The House has already approved the bill. In 2018, the Senate is now making moves to move forward with it.
It’s time to demand your Senators stand up against judicial gerrymandering, oppose House Bill 717, and protect our courts.
What is Redistricting?
Most political representatives, from Congress to school boards to judges, are elected by voters who have been sorted into districts. Redrawing the boundary lines for these districts is called redistricting.
When does redistricting happen?
Every ten years. The U.S. Constitution mandates that a census is to be conducted every ten years in order to ensure voting districts remain roughly equal in population. The current national census was held in 2010; the next census is scheduled for 2020 and will be largely conducted using the Internet.
Who draws the districts?
In North Carolina, elected representatives are authorized to redraw the district lines for their own governmental body. School board members draw the school board lines, City Council members draw the city council lines, state legislators in the General Assembly draw the state legislative and Congressional district lines.
What is Gerrymandering?
Gerrymandering is drawing the voting district map boundaries in ways that establish a political advantage for a particular political party (Republicans or Democrats) or group. Sometimes gerrymandering results in irregular, nonsensical shaped voting districts designed to increase or decrease a specific type of voter like minorities or Republican voters.
Essentially, gerrymandering is rigging the voting system so politicians can choose their voter.
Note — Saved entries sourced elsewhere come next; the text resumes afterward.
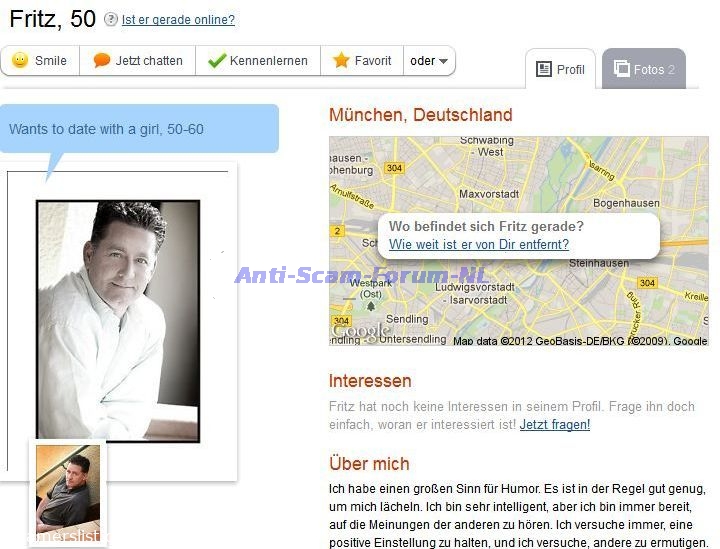Click the question mark help icon

point(111,20)
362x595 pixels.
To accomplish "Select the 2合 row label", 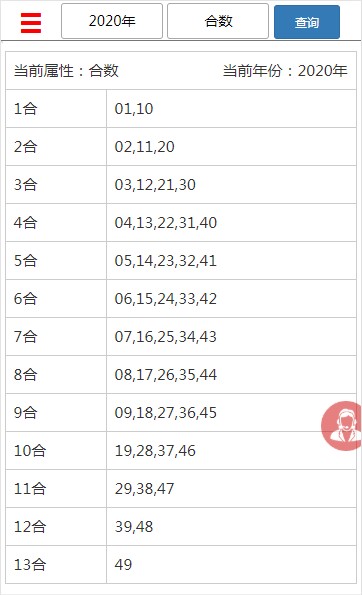I will 25,147.
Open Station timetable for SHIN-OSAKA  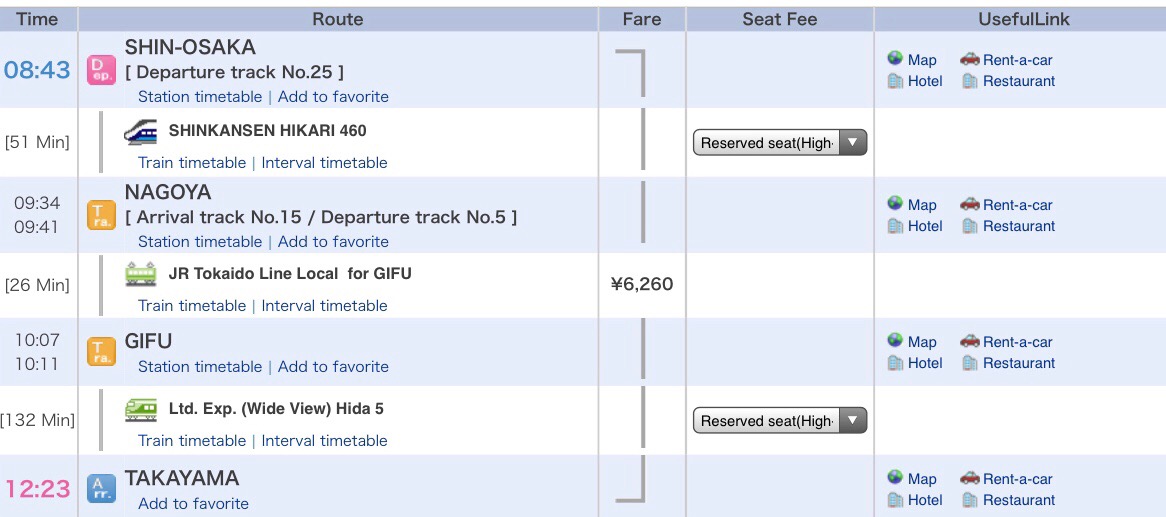pos(200,97)
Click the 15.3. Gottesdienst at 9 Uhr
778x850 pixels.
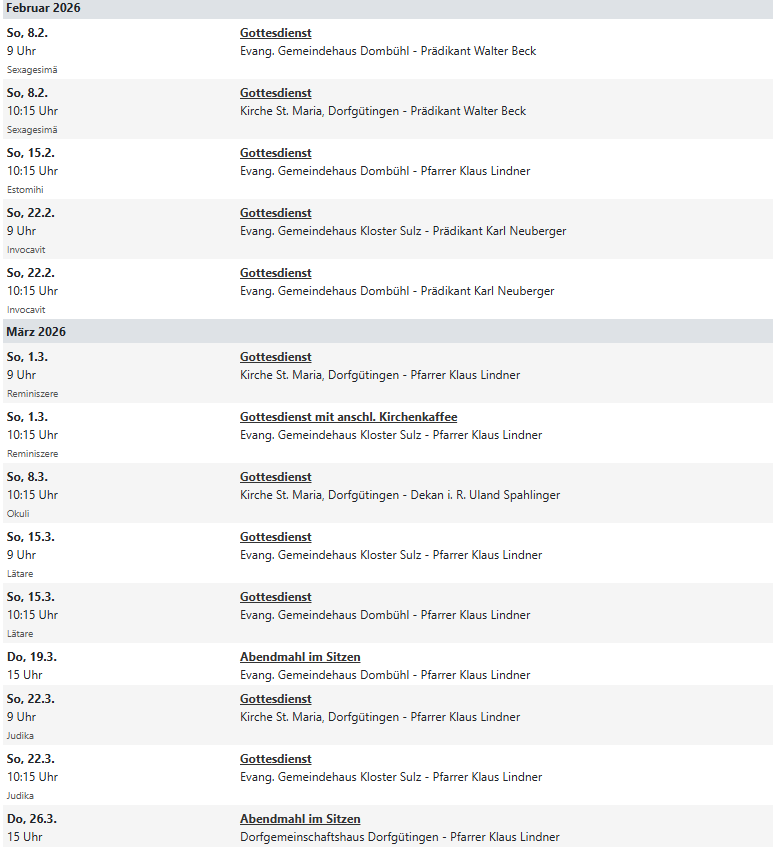tap(275, 537)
In addition to its use achieving desired electoral results for a particular party, gerrymandering may be used against minorities to dilute their voting power and diminish their voices.
Two main gerrymandering tactics
Cracking: Diluting the power of the opposing party’s supporters across many districts
Packing: Concentrating the opposing party’s voting power into one district to reduce their voting power in other districts
Time and time again we have fought back against gerrymandering. Time and time again we will keep fighting.
As of December 15, 2017, a federal three-judge panel is still reviewing two partisan gerrymandering cases that went to trial together in October 2017.
Both cases involve the 2016 congressional maps that led to a lopsided 10-3 Republican representation from North Carolina in U.S. Congress – an extreme statistical outlier, according to expert testimony.
Post-trial briefs in that case, which are expected to be the last documents needed, were filed in early November 2017. It’s unknown when the court will announce its decision.